§ Aim: Reproduce each of the following items verbatim, keeping every line in its original order and form.

++++++++++

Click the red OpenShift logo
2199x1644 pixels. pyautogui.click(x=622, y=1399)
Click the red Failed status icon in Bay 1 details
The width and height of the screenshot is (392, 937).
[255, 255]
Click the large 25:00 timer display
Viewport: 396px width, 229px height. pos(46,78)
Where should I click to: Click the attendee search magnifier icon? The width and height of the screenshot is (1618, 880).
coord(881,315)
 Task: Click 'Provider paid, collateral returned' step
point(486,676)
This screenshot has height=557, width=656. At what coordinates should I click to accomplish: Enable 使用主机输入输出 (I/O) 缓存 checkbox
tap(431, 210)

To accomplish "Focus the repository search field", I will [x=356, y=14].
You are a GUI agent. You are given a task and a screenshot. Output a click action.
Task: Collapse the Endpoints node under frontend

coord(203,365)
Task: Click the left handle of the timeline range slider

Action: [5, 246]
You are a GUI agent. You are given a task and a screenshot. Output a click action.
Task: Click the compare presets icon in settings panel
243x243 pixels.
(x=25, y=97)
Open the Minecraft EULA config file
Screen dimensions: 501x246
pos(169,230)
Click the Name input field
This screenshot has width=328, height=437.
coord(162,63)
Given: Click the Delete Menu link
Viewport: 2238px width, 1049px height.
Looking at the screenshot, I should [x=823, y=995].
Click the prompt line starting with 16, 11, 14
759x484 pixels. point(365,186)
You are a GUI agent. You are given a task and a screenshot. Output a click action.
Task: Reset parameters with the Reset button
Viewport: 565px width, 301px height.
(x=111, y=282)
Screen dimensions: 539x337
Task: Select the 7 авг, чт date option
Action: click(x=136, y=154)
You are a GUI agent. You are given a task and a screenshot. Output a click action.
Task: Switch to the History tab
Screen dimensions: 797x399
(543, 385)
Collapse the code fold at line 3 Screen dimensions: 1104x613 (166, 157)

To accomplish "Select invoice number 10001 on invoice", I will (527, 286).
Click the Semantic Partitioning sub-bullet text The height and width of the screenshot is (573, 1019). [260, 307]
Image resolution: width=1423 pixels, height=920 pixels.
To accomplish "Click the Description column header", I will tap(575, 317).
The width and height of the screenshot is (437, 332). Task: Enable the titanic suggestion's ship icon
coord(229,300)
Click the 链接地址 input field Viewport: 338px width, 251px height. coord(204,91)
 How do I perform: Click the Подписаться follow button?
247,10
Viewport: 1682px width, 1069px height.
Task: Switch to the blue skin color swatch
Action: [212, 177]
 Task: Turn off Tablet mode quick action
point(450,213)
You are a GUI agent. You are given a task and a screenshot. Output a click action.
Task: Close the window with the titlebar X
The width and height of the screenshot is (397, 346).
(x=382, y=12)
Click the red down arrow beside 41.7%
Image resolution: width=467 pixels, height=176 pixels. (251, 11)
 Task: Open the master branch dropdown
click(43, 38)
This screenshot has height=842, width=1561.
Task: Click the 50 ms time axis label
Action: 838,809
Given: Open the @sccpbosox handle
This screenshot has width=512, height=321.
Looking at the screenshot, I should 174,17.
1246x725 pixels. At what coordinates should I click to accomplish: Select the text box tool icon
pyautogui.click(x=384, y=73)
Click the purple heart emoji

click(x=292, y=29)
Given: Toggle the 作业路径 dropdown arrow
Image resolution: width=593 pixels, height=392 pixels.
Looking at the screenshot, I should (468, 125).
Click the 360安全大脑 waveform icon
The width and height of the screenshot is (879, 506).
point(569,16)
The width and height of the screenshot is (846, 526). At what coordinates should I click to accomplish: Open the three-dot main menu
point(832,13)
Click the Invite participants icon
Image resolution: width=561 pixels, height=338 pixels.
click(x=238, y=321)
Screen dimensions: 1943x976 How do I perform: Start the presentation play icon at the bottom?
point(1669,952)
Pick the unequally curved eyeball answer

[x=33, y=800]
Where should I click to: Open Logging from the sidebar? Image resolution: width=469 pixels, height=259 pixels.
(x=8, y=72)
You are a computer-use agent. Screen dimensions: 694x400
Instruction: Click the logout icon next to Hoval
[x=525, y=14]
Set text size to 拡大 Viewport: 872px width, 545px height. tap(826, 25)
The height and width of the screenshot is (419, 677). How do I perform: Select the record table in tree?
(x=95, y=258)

++++++++++

§ Right answer:
Click the red OpenShift logo
2199x1644 pixels. pyautogui.click(x=622, y=1399)
Click the red Failed status icon in Bay 1 details
The width and height of the screenshot is (392, 937).
[255, 255]
Click the large 25:00 timer display
Viewport: 396px width, 229px height. pos(46,78)
Where should I click to: Click the attendee search magnifier icon? The width and height of the screenshot is (1618, 880).
coord(881,315)
 Task: Click 'Provider paid, collateral returned' step
point(486,676)
This screenshot has height=557, width=656. At what coordinates should I click to accomplish: Enable 使用主机输入输出 (I/O) 缓存 checkbox
tap(431, 210)

To accomplish "Focus the repository search field", I will [x=356, y=14].
You are a GUI agent. You are given a task and a screenshot. Output a click action.
Task: Collapse the Endpoints node under frontend

coord(203,365)
Task: Click the left handle of the timeline range slider

Action: [5, 246]
You are a GUI agent. You are given a task and a screenshot. Output a click action.
Task: Click the compare presets icon in settings panel
243x243 pixels.
(x=25, y=97)
Open the Minecraft EULA config file
Screen dimensions: 501x246
pos(169,230)
Click the Name input field
This screenshot has width=328, height=437.
coord(162,63)
Given: Click the Delete Menu link
Viewport: 2238px width, 1049px height.
Looking at the screenshot, I should [x=823, y=995].
Click the prompt line starting with 16, 11, 14
759x484 pixels. point(365,186)
You are a GUI agent. You are given a task and a screenshot. Output a click action.
Task: Reset parameters with the Reset button
Viewport: 565px width, 301px height.
(x=111, y=282)
Screen dimensions: 539x337
Task: Select the 7 авг, чт date option
Action: click(x=136, y=154)
You are a GUI agent. You are given a task and a screenshot. Output a click action.
Task: Switch to the History tab
Screen dimensions: 797x399
(543, 385)
Collapse the code fold at line 3 Screen dimensions: 1104x613 (166, 157)

To accomplish "Select invoice number 10001 on invoice", I will (527, 286).
Click the Semantic Partitioning sub-bullet text The height and width of the screenshot is (573, 1019). [260, 307]
Image resolution: width=1423 pixels, height=920 pixels.
To accomplish "Click the Description column header", I will tap(575, 317).
The width and height of the screenshot is (437, 332). Task: Enable the titanic suggestion's ship icon
coord(229,300)
Click the 链接地址 input field Viewport: 338px width, 251px height. coord(204,91)
 How do I perform: Click the Подписаться follow button?
247,10
Viewport: 1682px width, 1069px height.
Task: Switch to the blue skin color swatch
Action: [212, 177]
 Task: Turn off Tablet mode quick action
point(450,213)
You are a GUI agent. You are given a task and a screenshot. Output a click action.
Task: Close the window with the titlebar X
The width and height of the screenshot is (397, 346).
(x=382, y=12)
Click the red down arrow beside 41.7%
Image resolution: width=467 pixels, height=176 pixels. (251, 11)
 Task: Open the master branch dropdown
click(43, 38)
This screenshot has height=842, width=1561.
Task: Click the 50 ms time axis label
Action: 838,809
Given: Open the @sccpbosox handle
This screenshot has width=512, height=321.
Looking at the screenshot, I should 174,17.
1246x725 pixels. At what coordinates should I click to accomplish: Select the text box tool icon
pyautogui.click(x=384, y=73)
Click the purple heart emoji

click(x=292, y=29)
Given: Toggle the 作业路径 dropdown arrow
Image resolution: width=593 pixels, height=392 pixels.
Looking at the screenshot, I should (468, 125).
Click the 360安全大脑 waveform icon
The width and height of the screenshot is (879, 506).
point(569,16)
The width and height of the screenshot is (846, 526). At what coordinates should I click to accomplish: Open the three-dot main menu
point(832,13)
Click the Invite participants icon
Image resolution: width=561 pixels, height=338 pixels.
click(x=238, y=321)
Screen dimensions: 1943x976 How do I perform: Start the presentation play icon at the bottom?
point(1669,952)
Pick the unequally curved eyeball answer

[x=33, y=800]
Where should I click to: Open Logging from the sidebar? Image resolution: width=469 pixels, height=259 pixels.
(x=8, y=72)
You are a computer-use agent. Screen dimensions: 694x400
Instruction: Click the logout icon next to Hoval
[x=525, y=14]
Set text size to 拡大 Viewport: 872px width, 545px height. tap(826, 25)
The height and width of the screenshot is (419, 677). How do I perform: Select the record table in tree?
(x=95, y=258)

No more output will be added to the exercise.